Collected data
┏━━

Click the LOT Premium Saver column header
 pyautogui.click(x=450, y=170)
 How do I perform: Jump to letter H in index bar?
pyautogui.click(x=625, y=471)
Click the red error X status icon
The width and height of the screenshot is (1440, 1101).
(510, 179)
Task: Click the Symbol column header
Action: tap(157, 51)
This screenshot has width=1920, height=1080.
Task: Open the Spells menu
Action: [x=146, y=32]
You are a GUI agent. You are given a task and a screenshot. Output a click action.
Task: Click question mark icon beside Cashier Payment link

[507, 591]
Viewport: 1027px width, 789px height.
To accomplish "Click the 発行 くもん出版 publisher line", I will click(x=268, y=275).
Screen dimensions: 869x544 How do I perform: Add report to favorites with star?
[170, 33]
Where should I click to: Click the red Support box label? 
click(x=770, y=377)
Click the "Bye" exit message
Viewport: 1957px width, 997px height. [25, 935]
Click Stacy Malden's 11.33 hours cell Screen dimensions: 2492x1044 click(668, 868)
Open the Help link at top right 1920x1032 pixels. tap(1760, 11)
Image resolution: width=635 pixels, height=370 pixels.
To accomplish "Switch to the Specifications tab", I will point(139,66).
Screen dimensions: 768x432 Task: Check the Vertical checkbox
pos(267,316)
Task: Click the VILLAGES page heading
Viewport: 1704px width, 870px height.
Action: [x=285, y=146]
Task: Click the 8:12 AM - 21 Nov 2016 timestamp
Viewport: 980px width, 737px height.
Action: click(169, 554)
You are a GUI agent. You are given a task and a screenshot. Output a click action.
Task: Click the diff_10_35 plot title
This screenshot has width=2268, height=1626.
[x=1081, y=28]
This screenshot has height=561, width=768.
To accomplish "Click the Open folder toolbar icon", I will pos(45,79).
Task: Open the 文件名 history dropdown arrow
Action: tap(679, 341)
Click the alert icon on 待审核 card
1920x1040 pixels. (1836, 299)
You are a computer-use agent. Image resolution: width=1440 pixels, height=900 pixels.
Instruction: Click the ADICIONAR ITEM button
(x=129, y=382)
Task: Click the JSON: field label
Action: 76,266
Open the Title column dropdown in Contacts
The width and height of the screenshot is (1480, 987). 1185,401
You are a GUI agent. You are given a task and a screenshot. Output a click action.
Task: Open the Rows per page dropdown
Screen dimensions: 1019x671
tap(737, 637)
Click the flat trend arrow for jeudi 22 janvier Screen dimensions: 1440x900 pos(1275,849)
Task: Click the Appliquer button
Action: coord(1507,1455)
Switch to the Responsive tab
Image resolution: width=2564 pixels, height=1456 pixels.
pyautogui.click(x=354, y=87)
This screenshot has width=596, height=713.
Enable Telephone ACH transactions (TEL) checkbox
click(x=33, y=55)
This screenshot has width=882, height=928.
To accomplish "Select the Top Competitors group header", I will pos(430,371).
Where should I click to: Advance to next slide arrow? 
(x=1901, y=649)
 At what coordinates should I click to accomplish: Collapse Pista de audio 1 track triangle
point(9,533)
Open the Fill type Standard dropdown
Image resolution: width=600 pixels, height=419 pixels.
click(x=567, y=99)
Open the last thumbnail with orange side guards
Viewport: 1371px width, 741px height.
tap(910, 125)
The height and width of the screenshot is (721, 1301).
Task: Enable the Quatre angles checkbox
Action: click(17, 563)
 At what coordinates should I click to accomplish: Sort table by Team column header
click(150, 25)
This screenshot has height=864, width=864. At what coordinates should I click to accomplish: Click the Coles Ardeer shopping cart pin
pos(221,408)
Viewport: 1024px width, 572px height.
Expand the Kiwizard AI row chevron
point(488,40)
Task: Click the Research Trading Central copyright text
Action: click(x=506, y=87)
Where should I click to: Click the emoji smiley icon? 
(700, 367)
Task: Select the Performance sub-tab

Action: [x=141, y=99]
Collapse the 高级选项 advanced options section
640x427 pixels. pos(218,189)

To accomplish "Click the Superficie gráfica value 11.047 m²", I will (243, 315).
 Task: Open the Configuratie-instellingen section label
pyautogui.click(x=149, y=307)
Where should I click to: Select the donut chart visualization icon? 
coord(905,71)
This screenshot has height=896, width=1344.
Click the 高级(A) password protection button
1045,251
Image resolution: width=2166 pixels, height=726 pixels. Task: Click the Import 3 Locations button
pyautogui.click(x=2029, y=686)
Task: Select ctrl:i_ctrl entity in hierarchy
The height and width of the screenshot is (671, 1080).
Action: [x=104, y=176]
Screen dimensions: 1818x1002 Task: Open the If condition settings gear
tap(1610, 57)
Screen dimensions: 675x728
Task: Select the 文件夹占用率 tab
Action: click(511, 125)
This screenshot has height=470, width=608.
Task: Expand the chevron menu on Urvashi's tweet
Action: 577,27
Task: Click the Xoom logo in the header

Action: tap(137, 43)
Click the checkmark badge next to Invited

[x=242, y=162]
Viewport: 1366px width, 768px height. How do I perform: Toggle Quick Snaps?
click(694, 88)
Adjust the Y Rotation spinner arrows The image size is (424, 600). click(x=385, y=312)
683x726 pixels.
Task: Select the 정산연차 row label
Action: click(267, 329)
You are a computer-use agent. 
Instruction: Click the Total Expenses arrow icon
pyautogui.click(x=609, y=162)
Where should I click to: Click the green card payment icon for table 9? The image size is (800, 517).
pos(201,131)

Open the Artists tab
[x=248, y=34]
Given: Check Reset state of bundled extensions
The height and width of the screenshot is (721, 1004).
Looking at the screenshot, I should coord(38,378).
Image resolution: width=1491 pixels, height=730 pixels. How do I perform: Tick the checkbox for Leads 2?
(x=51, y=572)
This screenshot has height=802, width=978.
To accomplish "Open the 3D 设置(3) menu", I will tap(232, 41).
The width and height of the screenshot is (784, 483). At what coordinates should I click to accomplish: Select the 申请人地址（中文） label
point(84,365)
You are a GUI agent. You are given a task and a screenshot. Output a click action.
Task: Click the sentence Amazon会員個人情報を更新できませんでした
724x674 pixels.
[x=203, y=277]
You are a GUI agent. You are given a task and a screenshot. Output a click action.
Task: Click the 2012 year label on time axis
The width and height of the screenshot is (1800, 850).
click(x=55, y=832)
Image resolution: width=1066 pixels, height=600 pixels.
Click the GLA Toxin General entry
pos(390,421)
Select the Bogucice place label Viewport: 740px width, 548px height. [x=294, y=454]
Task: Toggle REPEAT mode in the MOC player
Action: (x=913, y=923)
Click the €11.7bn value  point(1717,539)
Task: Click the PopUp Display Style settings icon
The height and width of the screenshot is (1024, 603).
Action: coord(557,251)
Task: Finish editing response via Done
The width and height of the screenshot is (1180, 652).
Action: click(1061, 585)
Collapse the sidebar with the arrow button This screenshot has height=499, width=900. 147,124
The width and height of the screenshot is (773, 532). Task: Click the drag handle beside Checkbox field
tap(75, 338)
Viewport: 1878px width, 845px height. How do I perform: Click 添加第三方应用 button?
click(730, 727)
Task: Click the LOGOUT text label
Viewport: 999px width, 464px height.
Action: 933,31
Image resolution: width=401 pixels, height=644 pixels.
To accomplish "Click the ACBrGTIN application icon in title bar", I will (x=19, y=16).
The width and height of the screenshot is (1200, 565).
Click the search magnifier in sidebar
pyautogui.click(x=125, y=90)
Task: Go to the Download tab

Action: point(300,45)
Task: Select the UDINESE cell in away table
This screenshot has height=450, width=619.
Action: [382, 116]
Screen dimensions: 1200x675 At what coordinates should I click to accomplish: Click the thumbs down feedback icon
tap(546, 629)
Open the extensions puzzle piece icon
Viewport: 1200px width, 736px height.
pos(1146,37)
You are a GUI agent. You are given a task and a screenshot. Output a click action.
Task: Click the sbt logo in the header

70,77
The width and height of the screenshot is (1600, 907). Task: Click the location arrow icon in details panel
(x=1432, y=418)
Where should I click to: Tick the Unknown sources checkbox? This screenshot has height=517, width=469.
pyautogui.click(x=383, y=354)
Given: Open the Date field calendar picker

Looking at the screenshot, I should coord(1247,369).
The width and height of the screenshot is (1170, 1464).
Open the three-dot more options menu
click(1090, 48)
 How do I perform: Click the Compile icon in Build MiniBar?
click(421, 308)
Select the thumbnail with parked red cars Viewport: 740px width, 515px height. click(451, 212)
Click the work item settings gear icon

┗━━

[Aim of the task]:
The lines above starting at the one that contains "Screen dimensions: 1818x1002" and ending at the one that contains "Given: Check Reset" must be transcribed exactly, and no other lines may appear.

[Result of this task]:
Screen dimensions: 1818x1002 Task: Open the If condition settings gear
tap(1610, 57)
Screen dimensions: 675x728
Task: Select the 文件夹占用率 tab
Action: click(511, 125)
This screenshot has height=470, width=608.
Task: Expand the chevron menu on Urvashi's tweet
Action: 577,27
Task: Click the Xoom logo in the header

Action: tap(137, 43)
Click the checkmark badge next to Invited

[x=242, y=162]
Viewport: 1366px width, 768px height. How do I perform: Toggle Quick Snaps?
click(694, 88)
Adjust the Y Rotation spinner arrows The image size is (424, 600). click(x=385, y=312)
683x726 pixels.
Task: Select the 정산연차 row label
Action: click(267, 329)
You are a computer-use agent. 
Instruction: Click the Total Expenses arrow icon
pyautogui.click(x=609, y=162)
Where should I click to: Click the green card payment icon for table 9? The image size is (800, 517).
pos(201,131)

Open the Artists tab
[x=248, y=34]
Given: Check Reset state of bundled extensions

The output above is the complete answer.